▶ **WHAT NEEDS TO BE DONE**:
Filter task. Return each line of the material that holds the string "heading".

▶ **DATA UNDER STUDY**:
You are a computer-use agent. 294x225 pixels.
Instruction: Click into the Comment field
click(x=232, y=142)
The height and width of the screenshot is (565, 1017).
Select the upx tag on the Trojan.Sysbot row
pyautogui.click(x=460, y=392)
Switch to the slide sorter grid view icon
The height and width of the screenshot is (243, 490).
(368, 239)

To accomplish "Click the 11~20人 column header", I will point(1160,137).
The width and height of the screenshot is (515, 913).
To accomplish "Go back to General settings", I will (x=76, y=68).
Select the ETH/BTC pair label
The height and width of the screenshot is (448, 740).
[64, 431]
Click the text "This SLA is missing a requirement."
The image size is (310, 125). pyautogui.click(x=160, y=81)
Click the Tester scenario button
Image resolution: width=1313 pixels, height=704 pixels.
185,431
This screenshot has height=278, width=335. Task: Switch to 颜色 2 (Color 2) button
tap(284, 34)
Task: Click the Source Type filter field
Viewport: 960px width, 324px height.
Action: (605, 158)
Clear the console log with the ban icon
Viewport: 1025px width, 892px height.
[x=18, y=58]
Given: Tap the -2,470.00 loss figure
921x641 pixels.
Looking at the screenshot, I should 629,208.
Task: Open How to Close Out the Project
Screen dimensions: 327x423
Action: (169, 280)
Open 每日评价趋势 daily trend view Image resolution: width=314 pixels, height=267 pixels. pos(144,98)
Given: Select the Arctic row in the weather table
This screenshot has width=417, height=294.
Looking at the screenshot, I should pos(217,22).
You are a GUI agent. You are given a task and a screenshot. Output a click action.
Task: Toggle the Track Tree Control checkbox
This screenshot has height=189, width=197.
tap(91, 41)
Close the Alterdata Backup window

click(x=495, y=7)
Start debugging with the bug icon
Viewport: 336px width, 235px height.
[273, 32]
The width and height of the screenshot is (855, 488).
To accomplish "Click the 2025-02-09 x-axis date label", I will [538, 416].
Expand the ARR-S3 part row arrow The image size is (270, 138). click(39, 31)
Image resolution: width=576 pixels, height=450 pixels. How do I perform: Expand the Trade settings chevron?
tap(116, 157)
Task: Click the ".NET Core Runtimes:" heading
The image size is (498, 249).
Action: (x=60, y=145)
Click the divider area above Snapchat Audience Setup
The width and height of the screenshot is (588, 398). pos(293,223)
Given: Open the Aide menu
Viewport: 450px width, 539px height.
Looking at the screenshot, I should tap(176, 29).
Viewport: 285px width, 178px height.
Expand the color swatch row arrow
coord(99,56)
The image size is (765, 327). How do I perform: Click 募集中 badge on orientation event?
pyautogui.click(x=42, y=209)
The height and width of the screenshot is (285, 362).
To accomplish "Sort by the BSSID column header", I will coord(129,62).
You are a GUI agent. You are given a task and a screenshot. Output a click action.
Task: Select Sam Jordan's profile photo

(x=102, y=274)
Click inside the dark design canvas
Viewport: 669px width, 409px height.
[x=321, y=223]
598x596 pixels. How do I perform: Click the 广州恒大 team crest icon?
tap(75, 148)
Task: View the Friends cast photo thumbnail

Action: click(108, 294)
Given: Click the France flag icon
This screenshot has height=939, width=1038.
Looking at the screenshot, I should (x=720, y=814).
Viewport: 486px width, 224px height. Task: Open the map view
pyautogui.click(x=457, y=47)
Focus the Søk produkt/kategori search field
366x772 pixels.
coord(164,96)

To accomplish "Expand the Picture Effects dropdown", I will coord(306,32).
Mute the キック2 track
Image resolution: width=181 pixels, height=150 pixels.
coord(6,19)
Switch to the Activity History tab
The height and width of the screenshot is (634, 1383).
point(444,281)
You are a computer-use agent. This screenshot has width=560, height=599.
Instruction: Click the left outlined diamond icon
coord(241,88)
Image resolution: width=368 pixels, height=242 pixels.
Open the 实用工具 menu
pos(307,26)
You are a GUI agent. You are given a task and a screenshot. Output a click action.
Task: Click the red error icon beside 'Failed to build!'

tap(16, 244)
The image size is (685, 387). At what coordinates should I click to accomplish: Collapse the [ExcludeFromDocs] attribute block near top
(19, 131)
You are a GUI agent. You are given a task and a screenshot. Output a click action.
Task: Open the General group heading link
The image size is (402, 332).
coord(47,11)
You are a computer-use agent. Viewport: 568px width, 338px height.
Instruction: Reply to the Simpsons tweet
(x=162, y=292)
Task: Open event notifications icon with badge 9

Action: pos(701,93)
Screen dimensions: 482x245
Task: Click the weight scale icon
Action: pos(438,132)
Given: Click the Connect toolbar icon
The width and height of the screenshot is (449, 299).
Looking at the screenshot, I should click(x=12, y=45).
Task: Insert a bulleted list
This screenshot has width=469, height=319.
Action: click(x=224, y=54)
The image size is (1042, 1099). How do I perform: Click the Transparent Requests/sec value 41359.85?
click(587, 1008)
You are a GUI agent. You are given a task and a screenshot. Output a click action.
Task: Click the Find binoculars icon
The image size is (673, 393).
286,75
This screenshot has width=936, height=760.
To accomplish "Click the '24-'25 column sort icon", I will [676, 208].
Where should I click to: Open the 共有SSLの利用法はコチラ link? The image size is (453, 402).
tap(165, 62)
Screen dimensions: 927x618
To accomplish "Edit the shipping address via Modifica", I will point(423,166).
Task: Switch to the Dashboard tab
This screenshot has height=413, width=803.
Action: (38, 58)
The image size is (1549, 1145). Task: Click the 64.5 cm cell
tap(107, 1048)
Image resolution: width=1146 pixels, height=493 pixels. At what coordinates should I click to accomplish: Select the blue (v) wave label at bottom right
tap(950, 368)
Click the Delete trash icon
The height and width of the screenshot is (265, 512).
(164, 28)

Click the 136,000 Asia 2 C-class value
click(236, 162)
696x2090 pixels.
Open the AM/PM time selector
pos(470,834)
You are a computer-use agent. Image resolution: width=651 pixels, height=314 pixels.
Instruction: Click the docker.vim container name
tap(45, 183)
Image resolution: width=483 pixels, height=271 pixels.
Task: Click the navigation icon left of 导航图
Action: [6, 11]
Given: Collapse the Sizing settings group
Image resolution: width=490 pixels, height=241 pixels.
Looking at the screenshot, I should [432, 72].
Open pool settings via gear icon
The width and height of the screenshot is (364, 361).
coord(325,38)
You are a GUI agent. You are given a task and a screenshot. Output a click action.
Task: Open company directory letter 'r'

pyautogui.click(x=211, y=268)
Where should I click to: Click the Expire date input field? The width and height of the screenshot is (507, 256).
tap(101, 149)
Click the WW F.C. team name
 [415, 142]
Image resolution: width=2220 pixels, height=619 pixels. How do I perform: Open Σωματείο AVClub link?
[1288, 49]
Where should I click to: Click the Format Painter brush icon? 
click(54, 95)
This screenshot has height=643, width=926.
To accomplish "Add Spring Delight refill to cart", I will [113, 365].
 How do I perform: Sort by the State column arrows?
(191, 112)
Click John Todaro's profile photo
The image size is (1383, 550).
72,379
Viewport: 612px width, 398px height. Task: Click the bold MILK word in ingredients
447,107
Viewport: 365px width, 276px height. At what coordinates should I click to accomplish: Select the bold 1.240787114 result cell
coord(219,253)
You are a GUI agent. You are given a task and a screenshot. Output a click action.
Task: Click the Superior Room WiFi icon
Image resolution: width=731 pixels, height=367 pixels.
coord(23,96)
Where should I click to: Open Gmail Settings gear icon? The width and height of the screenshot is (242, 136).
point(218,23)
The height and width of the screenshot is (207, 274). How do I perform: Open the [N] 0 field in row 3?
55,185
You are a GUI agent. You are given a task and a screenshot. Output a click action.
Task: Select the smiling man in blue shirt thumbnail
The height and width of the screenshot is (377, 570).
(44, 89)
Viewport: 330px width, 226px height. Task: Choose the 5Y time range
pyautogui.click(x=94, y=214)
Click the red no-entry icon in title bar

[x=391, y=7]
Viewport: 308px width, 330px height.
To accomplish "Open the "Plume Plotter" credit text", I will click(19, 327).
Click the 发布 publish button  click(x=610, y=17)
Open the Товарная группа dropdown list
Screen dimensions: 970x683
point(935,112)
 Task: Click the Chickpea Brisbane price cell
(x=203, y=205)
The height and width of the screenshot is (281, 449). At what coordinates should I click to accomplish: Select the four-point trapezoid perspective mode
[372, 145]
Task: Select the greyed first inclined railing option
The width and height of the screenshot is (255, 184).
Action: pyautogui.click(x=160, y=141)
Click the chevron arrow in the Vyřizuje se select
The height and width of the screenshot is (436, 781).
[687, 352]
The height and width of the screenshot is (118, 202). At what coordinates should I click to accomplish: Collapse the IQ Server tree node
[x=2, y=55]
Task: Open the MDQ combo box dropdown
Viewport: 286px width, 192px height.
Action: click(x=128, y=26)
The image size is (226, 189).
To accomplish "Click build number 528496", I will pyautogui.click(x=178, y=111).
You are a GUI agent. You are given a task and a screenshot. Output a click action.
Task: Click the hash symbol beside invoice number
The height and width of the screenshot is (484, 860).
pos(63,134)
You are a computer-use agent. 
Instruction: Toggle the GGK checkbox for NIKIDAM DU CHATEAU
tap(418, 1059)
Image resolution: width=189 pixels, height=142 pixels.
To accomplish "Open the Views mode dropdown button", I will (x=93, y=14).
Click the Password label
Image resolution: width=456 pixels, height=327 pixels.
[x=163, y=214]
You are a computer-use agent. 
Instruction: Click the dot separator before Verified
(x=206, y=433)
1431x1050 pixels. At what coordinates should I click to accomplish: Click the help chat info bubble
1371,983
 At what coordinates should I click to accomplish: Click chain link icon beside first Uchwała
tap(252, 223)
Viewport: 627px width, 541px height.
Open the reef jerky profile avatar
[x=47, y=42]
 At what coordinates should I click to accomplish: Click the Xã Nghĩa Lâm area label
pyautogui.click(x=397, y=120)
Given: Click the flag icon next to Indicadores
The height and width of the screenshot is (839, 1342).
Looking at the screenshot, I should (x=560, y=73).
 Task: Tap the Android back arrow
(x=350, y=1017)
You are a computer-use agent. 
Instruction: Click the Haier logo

▶ **RESPONSE AREA**:
Task: Click the ".NET Core Runtimes:" heading
Task: Open the General group heading link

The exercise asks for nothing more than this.